Search code examples
pythondatetwitterdata-sciencetweepy

Extract date from tweets (Tweepy, Python)


I'm new to Python, and so I'm struggling a bit with this. Basically, the code below gets the text of tweets with the hashtag bitcoin in it, and I want to extract the date and author as well as the text. I've tried different things, but stuck rn.
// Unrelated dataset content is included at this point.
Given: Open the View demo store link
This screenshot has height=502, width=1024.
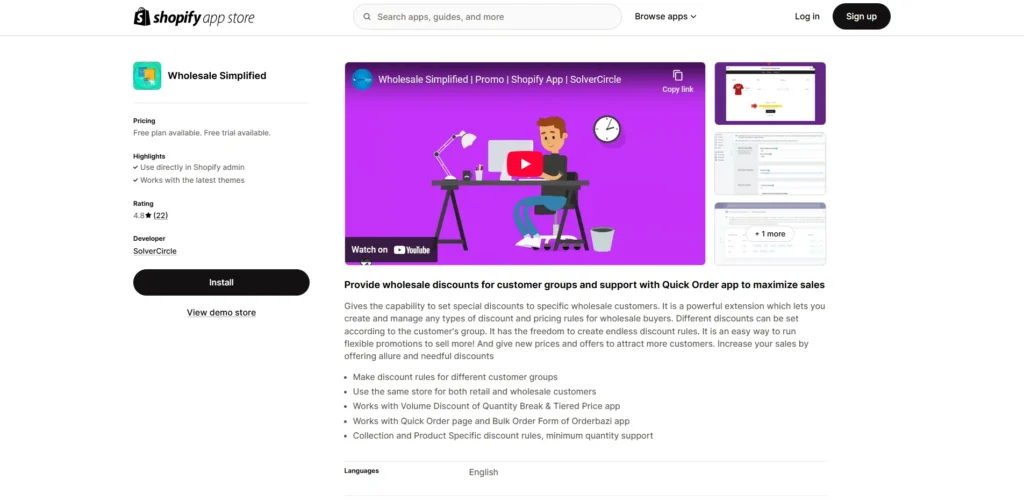Looking at the screenshot, I should (221, 313).
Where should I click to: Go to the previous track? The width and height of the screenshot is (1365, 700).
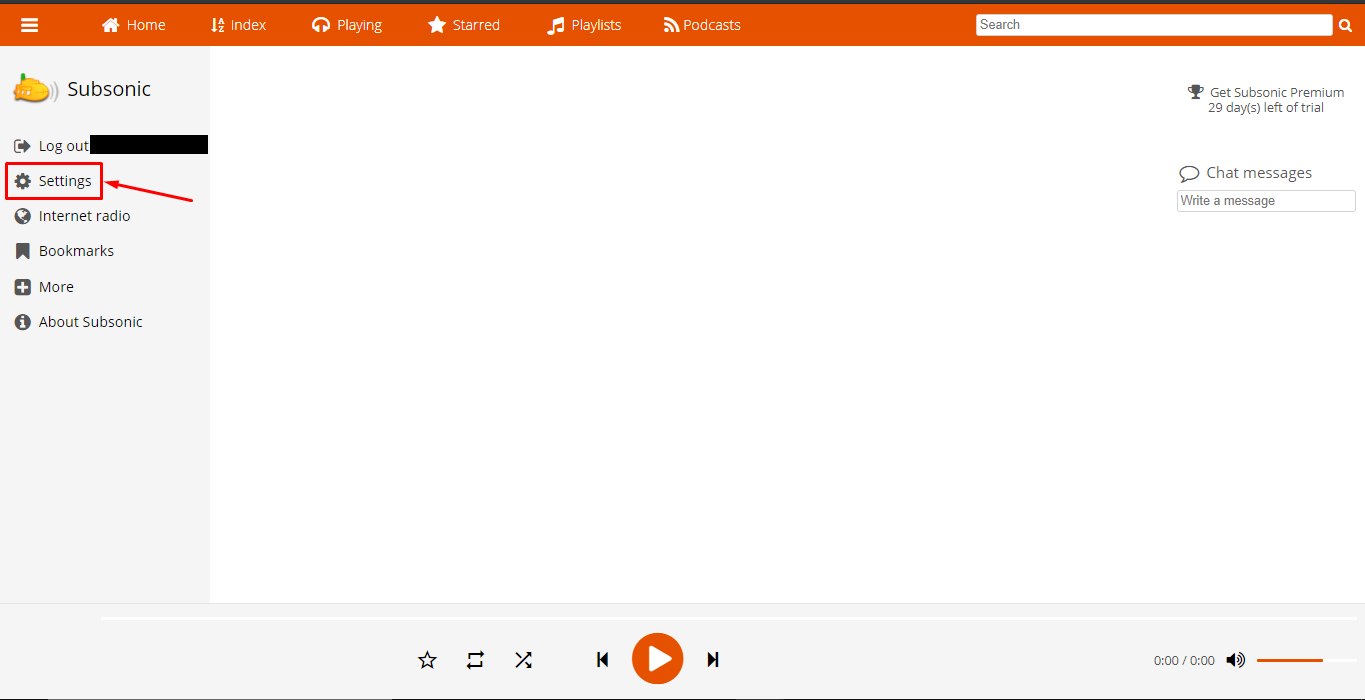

Greatly appreciate any help with this.

import pandas as pd
import numpy as np
import tweepy

api_key = '*'
api_secret_key = '*'
access_token = '*'
access_token_secret = '*'

authentication = tweepy.OAuthHandler(consumer_key, consumer_secret_key)
auth.set_access_token(access_token, access_token_secret)
api = tweepy.API(authentication, wait_on_rate_limit=True)

#Get tweets about Bitcoin and filter out any retweets
search_term = '#bitcoin -filter:retweets'
tweets = tweepy.Cursor(api.search_tweets, q=search_term, lang='en', since='2018-11-01', tweet_mode='extended').items(50)
all_tweets = [tweet.full_text for tweet in tweets]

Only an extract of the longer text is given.